Let $M$ be a finitely generated module over a principal Ideal domain $R$. Show that there exists an $R$-module homomorphism $f: R^m\rightarrow R^n$ such that $M\simeq \frac{R^n}{\operatorname{Im}(f)}$, where $\operatorname{Im}(f)$ denotes the image of $f$.
Can anyone help me to write its proof?
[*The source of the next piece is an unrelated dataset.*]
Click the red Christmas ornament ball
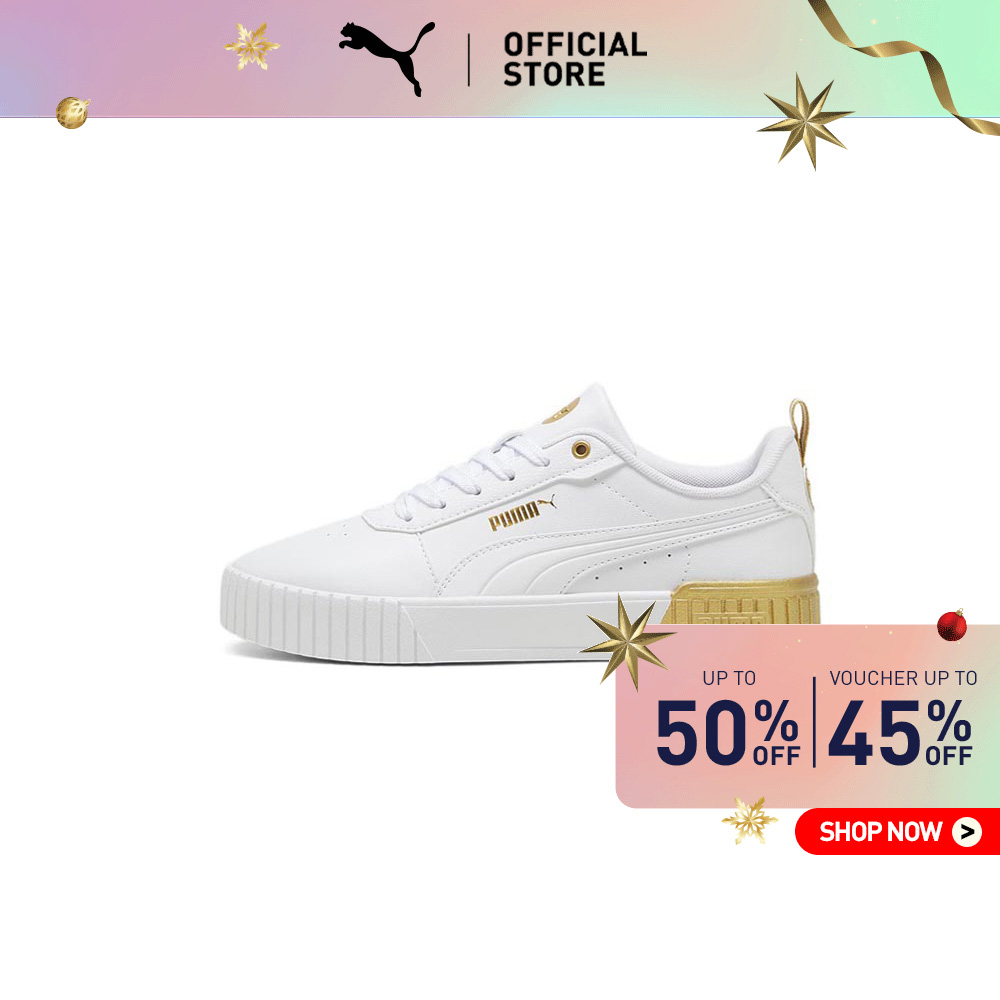This screenshot has height=1000, width=1000. (x=952, y=625)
I have no ideas about it.
On
As $M$ is finitely generated, there's some surjection $g:R^n\to M$.
Let $K$ be the kernel of $g$, so $M\cong R^n/K$.
As $R$ is a PID it is Noetherian.
A submodule of a f.g. module over a Noetherian ring is f.g.
Then $K$ is f.g., and there's some surjection $h:R^m\to K$.
Let $f=i\circ h$ where $i:K\to R^n$ is the inclusion.
Just to clarify: You are supposed to show the existence of two natural numbers $n$ and $m$ together with a map $f \colon R^m \rightarrow R^n$ such that $M \cong R^n/\text{im}(f)$. What we will show is, that $n$ can be taken as the number of generators of $M$ (works as $M$ is finitely generated) and $m$ can be taken as the number of generators of the image of $f$ (in particular we need to argue that this image is free).
Since $M$ is finitely generated, say by $n$ elements, we have a surjection $g \colon R^n \rightarrow M$ and therefore we get $M \cong R^n/\text{ker}(g)$. Now the kernel is a submodule of a free module over a pid and therefore free of say rank $m$. Thus there is a morphism $f \colon R^m \rightarrow R^n$ given by the composition of the isomorphism of the kernel to $R^m$ and the inclusion $i \colon \text{ker}(g) \rightarrow R^n$, such that $M \cong R^n/\text{im}(f)$.